» **TASK DIRECTIONS**
Give the number of lines in the records below that hold "рабочей"; nothing else is needed.

Saved data entries
┌────────

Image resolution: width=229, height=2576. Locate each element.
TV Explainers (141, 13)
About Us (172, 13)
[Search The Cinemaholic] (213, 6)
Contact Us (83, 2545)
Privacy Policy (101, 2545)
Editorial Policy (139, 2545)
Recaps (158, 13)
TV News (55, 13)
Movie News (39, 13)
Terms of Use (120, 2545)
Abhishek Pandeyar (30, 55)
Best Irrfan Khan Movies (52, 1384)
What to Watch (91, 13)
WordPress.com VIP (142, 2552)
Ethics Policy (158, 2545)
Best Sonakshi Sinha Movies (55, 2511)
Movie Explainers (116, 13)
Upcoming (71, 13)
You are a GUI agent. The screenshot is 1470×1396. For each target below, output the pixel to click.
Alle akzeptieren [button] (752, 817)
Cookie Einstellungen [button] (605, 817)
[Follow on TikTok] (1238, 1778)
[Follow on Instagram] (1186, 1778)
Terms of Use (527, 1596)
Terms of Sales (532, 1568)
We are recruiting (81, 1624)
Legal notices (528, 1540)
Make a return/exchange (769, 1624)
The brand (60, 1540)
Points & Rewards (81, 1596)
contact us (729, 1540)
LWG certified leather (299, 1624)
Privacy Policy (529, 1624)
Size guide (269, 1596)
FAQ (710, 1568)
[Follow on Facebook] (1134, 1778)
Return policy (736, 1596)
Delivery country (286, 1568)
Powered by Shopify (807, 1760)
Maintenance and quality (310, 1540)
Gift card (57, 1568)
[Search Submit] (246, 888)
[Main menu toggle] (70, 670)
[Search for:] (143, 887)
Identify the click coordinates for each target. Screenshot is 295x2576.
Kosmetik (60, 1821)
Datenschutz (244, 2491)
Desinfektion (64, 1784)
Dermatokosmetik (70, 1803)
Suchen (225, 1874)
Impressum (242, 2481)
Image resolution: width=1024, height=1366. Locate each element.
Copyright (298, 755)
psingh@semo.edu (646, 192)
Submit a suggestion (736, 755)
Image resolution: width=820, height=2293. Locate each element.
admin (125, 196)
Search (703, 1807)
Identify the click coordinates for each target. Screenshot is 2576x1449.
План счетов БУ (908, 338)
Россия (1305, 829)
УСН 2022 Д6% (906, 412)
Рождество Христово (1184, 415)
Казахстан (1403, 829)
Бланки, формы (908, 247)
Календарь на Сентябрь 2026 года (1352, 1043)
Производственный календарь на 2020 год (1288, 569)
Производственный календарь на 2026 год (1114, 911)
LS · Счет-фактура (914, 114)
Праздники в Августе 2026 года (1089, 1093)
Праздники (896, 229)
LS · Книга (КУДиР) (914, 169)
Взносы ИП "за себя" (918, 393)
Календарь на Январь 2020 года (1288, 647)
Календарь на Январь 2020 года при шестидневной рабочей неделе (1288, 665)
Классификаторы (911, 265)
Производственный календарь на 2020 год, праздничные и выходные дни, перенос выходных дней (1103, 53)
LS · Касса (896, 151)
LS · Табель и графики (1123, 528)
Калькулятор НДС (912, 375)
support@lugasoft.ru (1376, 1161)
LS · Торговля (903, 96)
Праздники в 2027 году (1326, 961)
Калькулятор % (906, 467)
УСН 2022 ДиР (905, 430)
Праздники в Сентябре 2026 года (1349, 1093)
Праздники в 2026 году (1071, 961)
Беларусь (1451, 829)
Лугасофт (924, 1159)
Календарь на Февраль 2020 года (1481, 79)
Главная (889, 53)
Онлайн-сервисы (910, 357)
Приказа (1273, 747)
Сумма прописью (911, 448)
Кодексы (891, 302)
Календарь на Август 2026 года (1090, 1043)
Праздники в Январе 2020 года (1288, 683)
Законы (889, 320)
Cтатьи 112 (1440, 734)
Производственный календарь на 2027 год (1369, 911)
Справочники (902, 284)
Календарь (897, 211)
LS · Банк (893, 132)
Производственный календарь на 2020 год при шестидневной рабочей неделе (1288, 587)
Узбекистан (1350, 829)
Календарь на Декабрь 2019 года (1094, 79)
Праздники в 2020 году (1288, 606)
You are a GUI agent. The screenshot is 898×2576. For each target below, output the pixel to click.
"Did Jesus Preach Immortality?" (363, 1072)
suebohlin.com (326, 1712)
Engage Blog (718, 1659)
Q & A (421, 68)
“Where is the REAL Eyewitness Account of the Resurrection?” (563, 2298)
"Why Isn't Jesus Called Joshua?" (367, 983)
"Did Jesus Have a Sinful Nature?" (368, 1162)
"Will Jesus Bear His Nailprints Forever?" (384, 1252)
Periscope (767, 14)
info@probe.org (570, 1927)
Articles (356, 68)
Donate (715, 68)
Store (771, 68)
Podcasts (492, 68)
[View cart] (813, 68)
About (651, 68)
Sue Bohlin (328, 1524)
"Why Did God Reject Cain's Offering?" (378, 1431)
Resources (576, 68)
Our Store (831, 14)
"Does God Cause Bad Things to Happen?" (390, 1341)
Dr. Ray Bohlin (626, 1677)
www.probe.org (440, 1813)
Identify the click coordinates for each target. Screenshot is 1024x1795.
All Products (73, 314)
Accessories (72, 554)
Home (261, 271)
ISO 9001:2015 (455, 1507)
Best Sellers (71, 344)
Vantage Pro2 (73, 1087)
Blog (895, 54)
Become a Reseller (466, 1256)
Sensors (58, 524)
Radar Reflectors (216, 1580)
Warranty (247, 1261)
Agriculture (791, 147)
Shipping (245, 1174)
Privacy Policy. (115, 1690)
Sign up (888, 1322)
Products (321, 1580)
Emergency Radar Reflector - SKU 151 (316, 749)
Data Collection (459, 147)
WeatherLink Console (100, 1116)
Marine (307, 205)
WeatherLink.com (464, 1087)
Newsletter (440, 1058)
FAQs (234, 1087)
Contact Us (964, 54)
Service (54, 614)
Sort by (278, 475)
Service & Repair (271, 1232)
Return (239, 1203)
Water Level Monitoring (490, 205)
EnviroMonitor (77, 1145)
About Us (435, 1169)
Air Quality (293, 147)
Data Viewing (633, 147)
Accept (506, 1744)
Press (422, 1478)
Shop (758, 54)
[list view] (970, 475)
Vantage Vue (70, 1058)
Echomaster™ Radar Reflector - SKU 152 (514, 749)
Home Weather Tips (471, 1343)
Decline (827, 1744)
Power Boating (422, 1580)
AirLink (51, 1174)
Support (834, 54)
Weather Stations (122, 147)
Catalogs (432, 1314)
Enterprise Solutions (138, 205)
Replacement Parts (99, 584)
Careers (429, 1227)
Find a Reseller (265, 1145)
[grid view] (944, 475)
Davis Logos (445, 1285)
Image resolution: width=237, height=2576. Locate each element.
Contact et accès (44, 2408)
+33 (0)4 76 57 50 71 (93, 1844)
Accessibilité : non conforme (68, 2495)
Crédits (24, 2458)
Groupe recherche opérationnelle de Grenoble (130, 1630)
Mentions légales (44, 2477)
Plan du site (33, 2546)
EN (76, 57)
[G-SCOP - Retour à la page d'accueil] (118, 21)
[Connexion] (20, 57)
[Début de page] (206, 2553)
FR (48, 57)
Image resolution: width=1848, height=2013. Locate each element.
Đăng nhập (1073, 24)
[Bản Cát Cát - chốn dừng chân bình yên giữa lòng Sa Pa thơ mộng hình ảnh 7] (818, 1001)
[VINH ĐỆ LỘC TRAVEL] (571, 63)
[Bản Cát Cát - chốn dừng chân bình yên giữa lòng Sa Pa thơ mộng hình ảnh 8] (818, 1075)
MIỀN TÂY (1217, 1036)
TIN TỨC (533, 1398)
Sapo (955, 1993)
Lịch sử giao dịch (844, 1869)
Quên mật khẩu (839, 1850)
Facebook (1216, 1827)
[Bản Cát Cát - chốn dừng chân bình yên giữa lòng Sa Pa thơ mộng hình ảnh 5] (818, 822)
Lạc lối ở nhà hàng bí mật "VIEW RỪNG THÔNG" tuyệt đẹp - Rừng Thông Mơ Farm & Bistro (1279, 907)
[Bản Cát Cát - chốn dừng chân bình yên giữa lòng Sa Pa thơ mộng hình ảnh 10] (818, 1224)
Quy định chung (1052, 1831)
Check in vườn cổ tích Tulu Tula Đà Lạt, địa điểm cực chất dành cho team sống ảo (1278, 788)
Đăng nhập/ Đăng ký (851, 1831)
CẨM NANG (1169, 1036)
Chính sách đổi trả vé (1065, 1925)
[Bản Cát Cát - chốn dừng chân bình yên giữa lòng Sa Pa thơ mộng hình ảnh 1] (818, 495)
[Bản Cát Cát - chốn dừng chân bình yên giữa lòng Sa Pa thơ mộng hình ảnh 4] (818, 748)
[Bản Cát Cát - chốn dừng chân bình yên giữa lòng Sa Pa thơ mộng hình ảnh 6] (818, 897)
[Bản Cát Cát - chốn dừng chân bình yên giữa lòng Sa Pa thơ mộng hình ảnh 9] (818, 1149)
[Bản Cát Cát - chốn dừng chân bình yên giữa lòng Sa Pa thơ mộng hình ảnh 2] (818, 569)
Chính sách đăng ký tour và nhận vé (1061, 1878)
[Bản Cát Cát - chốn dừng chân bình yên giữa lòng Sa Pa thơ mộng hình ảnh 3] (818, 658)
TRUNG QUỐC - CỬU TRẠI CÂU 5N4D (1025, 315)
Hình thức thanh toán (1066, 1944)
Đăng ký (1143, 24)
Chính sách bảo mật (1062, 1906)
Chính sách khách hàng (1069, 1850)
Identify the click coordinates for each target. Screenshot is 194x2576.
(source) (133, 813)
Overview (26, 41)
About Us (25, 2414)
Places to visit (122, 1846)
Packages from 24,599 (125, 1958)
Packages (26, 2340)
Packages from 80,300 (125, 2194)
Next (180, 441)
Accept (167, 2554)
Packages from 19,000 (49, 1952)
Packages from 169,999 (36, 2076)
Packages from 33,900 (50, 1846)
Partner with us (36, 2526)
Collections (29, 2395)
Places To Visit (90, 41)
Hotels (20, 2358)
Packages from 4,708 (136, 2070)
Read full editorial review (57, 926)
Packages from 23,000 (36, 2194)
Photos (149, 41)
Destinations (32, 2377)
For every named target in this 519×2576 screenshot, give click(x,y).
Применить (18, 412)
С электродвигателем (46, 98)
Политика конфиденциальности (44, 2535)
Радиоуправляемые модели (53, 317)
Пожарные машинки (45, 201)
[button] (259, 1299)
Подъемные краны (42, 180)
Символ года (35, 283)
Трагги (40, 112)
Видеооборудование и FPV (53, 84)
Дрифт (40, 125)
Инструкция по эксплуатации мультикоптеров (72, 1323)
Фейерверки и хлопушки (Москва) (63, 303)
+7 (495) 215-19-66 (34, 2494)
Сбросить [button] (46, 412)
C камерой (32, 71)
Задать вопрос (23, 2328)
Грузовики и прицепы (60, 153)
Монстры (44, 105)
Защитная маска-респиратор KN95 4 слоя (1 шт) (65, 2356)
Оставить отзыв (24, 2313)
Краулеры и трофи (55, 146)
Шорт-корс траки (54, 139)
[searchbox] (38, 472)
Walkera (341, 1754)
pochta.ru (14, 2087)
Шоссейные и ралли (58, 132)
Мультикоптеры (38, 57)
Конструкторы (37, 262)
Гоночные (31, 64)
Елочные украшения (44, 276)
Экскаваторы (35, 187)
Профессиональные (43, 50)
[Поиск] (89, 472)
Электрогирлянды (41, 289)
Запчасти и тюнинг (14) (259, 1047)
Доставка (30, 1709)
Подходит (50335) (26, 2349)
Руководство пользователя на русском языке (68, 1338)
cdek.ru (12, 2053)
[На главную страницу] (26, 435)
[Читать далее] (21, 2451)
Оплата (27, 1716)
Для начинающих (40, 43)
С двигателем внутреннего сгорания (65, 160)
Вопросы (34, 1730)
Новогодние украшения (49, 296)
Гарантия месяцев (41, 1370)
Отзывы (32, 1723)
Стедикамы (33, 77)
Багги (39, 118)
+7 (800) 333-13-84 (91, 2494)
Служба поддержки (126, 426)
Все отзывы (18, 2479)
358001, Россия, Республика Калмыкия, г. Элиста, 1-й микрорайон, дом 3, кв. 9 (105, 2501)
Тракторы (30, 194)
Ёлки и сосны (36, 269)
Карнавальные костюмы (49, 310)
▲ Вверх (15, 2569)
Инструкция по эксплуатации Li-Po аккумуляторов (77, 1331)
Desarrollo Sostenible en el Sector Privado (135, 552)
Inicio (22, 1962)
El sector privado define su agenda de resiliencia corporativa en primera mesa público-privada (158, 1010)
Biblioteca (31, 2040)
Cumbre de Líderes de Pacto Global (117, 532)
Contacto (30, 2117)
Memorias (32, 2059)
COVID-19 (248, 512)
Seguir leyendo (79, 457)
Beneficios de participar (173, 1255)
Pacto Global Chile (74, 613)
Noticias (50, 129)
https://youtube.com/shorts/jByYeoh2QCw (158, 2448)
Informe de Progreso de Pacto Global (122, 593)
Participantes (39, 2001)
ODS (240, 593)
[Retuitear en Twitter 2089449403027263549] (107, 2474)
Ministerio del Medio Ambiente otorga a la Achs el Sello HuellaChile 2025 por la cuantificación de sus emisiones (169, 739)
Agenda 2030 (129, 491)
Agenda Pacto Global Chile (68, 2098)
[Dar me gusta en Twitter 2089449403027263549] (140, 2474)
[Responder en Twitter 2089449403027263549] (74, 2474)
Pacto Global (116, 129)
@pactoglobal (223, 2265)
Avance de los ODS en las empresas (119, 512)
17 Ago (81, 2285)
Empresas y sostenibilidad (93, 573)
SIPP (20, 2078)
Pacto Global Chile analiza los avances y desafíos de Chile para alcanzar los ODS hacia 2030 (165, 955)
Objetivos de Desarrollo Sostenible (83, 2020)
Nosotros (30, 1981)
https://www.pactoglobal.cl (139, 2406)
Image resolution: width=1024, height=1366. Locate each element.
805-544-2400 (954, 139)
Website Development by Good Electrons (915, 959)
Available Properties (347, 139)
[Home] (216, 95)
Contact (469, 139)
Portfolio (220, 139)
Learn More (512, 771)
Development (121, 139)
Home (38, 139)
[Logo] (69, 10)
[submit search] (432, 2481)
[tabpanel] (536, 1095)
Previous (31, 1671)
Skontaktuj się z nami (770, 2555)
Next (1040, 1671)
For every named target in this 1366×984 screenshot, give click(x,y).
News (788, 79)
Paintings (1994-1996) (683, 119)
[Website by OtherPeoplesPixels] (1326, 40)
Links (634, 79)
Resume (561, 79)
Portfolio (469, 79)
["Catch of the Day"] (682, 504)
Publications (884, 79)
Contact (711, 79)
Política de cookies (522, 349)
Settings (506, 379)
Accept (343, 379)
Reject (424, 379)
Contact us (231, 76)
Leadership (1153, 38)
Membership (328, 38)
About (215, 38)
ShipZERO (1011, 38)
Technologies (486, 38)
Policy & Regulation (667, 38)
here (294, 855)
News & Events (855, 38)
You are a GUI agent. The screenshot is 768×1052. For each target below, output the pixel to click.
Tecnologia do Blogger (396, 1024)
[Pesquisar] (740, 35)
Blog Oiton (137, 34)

└────────

» **EXERCISE OUTPUT**
2